───── EXTRACTED MATERIAL ─────

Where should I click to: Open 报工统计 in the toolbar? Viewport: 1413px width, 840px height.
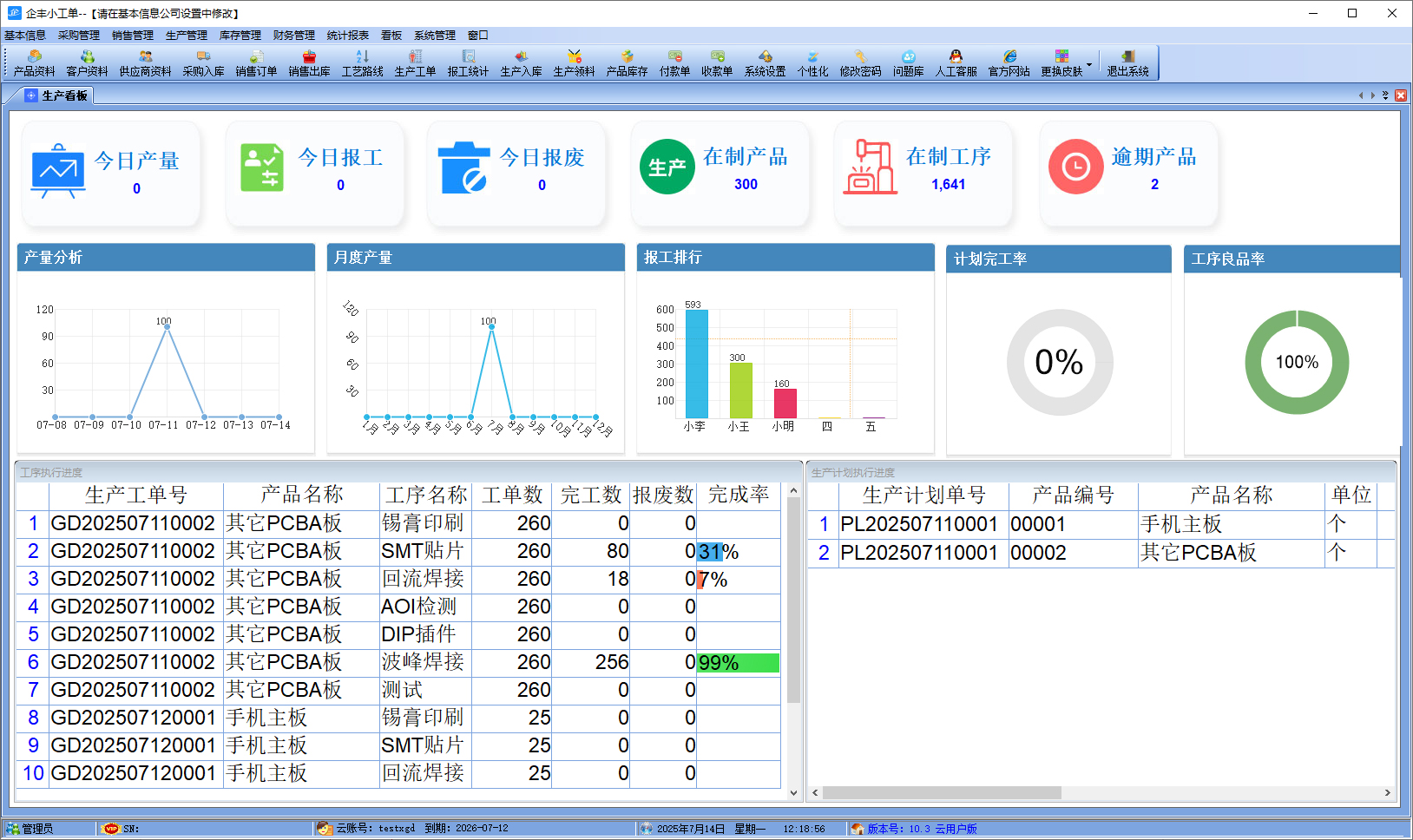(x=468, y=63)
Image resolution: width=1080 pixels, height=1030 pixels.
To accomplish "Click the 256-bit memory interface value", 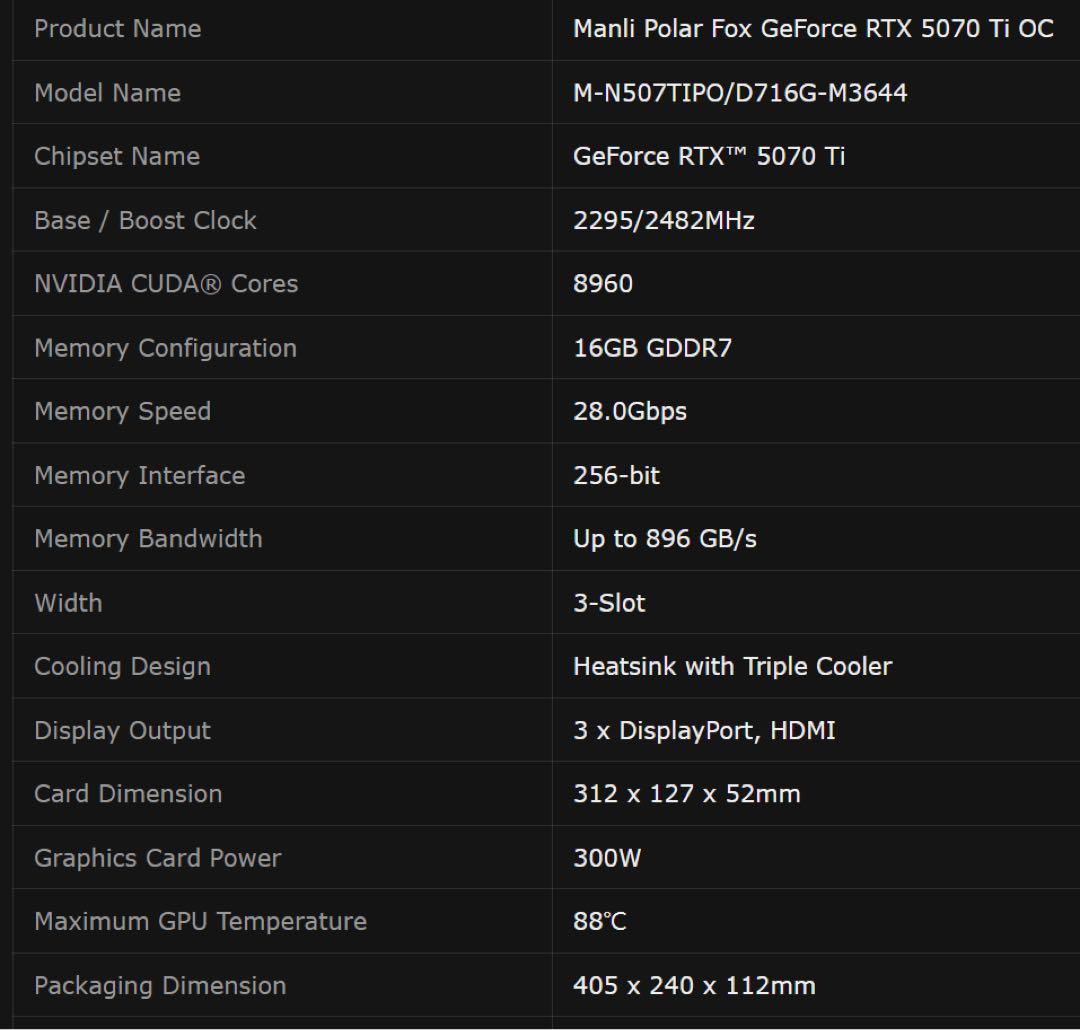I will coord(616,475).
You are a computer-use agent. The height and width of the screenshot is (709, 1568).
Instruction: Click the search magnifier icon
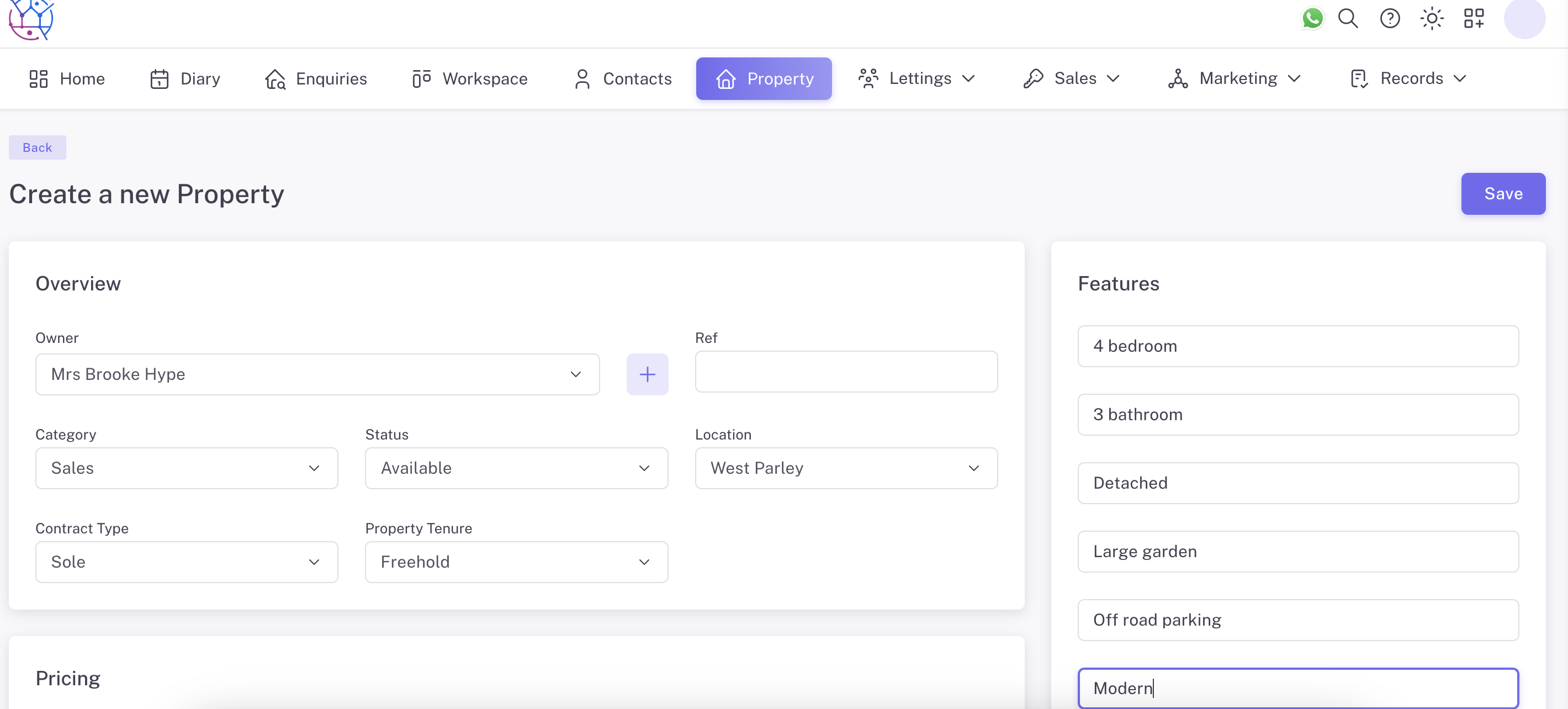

─────

SET EXERCISE
Count the lines in the source data above that contain the string "height", and give only that number.

TASK ANSWER
3